I’d already had it clutched in my hand for fear of holding up the line by fumbling through my carry-on. I went to offer it up and smacked my hand into the bullet-proof partition that separated me from the Customs guy. I felt my neck burn as I found the little space below where you slide your documents.

“Are you visiting Austria for the purposes of business or pleasure?”

“Pleasure,” I said, though I knew already that was a big fat lie.

“Anything to declare?” he asked.

“Only my pride.”

“Pardon?”

“Sorry, nothing. Nothing to declare.”

I heard him stamp my passport and then felt it touch my fingers. “Elevators are to your left. Enjoy your stay.”

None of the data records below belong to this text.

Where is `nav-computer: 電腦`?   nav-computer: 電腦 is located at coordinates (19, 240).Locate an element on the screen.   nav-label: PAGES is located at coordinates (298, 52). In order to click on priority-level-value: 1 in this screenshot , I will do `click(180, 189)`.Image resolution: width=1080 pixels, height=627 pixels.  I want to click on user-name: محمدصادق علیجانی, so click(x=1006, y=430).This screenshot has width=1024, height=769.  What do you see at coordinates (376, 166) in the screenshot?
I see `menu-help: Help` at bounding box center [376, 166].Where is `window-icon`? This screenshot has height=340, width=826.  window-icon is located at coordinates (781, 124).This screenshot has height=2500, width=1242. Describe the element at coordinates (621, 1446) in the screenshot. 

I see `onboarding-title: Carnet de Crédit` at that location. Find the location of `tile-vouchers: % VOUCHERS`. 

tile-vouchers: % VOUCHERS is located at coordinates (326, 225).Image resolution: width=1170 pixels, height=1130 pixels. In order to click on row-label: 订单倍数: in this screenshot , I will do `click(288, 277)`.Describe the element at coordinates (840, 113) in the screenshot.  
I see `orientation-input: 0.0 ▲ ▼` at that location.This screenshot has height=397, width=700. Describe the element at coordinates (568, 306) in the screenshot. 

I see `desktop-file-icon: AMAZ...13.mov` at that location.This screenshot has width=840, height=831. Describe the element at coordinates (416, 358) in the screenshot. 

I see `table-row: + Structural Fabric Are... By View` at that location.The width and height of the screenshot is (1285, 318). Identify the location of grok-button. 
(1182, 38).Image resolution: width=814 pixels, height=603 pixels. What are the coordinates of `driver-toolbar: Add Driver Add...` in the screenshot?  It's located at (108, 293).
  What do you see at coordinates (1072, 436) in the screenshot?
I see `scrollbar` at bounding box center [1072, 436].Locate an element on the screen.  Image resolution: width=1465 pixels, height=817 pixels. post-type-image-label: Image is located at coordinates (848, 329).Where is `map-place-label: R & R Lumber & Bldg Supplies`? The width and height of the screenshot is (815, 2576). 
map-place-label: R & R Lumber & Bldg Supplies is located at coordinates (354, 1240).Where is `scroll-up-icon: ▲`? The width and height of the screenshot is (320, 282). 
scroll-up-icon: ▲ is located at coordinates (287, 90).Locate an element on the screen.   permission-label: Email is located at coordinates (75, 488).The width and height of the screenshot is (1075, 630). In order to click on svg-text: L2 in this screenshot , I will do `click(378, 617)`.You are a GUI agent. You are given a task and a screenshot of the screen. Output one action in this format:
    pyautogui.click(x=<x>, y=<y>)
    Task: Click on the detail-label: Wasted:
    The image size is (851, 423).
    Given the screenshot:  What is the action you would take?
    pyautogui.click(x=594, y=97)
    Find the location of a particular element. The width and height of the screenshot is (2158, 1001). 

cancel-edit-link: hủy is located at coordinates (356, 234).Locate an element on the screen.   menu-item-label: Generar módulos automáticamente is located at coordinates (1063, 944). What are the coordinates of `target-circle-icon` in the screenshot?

I moved left—or what I thought was left. My sense of direction was shit. What I thought of as ‘left’ was often not left enough or too much. I had countless barked shins from my townhouse days to prove it.

I found a wall and a drinking fountain instead of a bank of elevators. I almost bent to take a drink, as if to show I’d meant to be there—and to quench my blazing humiliation. But that would be too pathetic, even for me.

I felt around for my phone, hoping the street navigation might somehow work in here. I could ask it to find the nearest Starbucks—there’s always a Starbucks—and then ask a barista where the damn baggage claim was. I could even be bold and buy a coffee while I was at it.